Poursuivant son travail autour de la photographie, de l’animation et des mix médias, Moïa Jobin Paré utilise également des images personnelles issues de sites divers dans son dernier opus Albums de familles. Elle part d’ouvrages intimes, souvent peu montrés hors du cadre familial, mais dépourvus de mots pour créer un labyrinthe filmique au sein de corps et d’espaces que l’on observe sous un jour inédit. Le livre apparaît moins mais il est au cœur du dispositif et elle transforme, relie, retravaille gestes, lieux et individus comme s’ils étaient des fantômes destinés à réapparaître sous de multiples formes.

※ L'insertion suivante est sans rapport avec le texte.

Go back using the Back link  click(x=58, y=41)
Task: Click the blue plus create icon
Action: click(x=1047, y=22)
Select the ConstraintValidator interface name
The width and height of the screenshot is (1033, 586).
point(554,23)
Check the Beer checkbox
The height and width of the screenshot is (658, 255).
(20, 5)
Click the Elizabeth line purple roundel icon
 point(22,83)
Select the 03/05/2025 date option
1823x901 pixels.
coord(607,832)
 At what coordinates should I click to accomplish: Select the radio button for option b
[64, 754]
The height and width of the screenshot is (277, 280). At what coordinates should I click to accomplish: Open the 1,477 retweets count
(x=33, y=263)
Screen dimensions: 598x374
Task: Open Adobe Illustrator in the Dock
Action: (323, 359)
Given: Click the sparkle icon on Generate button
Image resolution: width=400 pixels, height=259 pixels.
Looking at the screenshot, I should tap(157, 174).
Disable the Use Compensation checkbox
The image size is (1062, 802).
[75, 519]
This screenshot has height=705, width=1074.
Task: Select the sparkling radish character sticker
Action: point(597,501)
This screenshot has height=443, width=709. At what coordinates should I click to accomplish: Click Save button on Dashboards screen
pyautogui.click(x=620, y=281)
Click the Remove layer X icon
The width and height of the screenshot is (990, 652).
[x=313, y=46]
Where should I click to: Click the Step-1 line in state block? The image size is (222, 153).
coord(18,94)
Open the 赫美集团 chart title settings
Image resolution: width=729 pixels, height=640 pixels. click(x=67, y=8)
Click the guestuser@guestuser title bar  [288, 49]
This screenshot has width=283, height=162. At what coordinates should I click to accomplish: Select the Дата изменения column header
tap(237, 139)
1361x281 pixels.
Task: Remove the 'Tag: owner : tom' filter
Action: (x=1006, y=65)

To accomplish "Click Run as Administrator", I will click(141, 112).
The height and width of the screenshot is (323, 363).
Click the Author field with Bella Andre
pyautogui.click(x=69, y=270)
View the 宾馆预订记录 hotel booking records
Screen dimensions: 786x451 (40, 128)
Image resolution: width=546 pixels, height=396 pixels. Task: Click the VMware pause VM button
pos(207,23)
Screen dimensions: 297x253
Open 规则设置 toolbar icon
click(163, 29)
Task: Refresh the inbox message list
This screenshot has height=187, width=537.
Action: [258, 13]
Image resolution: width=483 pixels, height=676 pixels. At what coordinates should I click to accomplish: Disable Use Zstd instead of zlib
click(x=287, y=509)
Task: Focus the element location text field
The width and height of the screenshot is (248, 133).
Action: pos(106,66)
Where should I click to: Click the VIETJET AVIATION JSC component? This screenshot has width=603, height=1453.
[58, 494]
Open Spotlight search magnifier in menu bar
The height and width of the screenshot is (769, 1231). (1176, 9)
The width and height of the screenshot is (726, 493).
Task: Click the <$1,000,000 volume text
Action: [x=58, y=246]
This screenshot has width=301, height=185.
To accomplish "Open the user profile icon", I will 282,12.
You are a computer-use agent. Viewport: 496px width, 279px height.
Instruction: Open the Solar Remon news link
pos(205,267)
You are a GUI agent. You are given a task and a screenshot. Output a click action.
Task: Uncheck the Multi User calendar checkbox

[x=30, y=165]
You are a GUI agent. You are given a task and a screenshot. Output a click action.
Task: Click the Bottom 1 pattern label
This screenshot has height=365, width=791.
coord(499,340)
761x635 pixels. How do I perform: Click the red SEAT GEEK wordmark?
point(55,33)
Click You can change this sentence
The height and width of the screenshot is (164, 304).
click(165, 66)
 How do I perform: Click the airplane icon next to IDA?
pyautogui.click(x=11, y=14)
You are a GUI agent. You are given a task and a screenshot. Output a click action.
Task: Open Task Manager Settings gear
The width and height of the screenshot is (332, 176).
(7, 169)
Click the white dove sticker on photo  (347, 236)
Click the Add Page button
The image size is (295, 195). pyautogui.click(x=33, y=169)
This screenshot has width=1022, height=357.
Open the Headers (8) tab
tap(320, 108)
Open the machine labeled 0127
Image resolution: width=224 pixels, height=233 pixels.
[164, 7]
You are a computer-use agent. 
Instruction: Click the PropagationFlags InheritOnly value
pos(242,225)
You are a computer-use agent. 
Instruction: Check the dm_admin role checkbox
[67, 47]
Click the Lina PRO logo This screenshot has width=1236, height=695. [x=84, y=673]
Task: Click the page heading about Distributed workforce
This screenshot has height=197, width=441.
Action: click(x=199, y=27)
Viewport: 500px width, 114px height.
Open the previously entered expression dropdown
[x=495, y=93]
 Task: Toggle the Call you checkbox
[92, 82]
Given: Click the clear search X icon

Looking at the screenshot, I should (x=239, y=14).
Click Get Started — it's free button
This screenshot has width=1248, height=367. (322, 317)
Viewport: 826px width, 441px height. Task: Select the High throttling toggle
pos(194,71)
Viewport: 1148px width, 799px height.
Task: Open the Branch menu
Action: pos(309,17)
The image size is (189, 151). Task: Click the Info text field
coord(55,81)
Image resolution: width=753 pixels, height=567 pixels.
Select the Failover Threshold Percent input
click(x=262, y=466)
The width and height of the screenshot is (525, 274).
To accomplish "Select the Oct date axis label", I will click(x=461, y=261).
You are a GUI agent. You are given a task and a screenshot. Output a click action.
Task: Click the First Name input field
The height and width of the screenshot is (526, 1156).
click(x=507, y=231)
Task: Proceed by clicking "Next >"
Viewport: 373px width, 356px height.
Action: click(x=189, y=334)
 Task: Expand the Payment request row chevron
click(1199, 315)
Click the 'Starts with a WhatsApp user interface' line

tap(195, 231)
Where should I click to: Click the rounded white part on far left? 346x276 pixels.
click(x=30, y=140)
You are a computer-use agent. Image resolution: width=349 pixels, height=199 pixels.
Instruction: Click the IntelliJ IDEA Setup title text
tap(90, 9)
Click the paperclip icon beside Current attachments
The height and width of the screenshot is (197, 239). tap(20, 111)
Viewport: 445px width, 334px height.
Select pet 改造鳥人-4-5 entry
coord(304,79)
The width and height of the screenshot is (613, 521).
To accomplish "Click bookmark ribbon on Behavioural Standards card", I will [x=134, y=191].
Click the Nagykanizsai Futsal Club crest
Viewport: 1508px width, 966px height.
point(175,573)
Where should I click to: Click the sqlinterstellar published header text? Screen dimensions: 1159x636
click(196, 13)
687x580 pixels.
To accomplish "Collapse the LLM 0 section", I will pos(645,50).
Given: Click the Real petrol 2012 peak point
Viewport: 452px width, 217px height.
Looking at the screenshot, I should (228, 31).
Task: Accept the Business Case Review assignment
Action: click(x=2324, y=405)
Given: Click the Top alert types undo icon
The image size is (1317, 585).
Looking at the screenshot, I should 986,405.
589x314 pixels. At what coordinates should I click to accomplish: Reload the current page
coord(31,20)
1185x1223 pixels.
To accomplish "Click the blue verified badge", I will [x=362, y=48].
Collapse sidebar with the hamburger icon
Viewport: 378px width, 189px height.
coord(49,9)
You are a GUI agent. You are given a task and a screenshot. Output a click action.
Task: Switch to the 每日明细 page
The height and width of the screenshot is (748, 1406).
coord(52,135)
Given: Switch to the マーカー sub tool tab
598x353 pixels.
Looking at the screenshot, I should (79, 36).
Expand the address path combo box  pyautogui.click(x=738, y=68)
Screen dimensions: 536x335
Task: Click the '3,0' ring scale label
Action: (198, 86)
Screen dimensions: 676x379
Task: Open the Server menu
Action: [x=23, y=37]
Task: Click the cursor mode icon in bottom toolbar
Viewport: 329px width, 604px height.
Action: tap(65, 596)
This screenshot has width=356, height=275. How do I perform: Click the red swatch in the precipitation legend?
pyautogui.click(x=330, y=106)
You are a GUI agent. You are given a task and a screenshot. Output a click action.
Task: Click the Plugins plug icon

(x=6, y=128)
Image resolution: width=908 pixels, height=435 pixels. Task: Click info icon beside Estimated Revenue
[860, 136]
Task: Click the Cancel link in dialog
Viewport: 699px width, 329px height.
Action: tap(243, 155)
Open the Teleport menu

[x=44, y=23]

Ce faisant, elle repense cinéma et photographie comme créateurs de formes aussi instables que fascinantes.
Les étudiants ne sont pas en reste avec Between you and me de la canadienne Cameron Kletke (Emily Carr University) et The Last visit de la thaïlandaise Keawalee Warutkomain (Estonian academy of arts). Cameron Kletke utilise le journal intime pour explorer des thèmes qui lui sont chers à l’aide de peintures, pastels ou encres. Le journal et la page sont présents dès le début en tant que matières et en tant que lignes qui vont progressivement se transformer en différents éléments. Ainsi, la réalisatrice dévoile les différentes strates de son univers intimes, parfois indistinct, parfois clair. Plus surprenant, et dans une démarche qui évoquera les flipbooks de William Kentridge ou Marie Paccou mais avec une plus grande difficulté à tourner les pages, ce qui fait sens, Keawalee Warutkomain retrace cinq années de perte, de deuil, de disparition. Les quinze minutes de The Last visit propose une belle réflexion poétique autour de la trace, de l’existence et de ce qui reste une fois que les éléments s’envolent à travers les relations entre un texte évanescent, un dessin qui peine à s’inscrire et la fragilité du papier.
A une époque où tout contenu devient de plus en plus immatériel et où chaque image remplace la précédente en un rien de temps, ces retours quasi charnels aux ouvrages ou aux mots s’impose comme une forme de résistance. Le cinéma d’animation semble s’emparer du texte pour le réinterpréter et l’inscrire dans une nouvelle histoire des formes.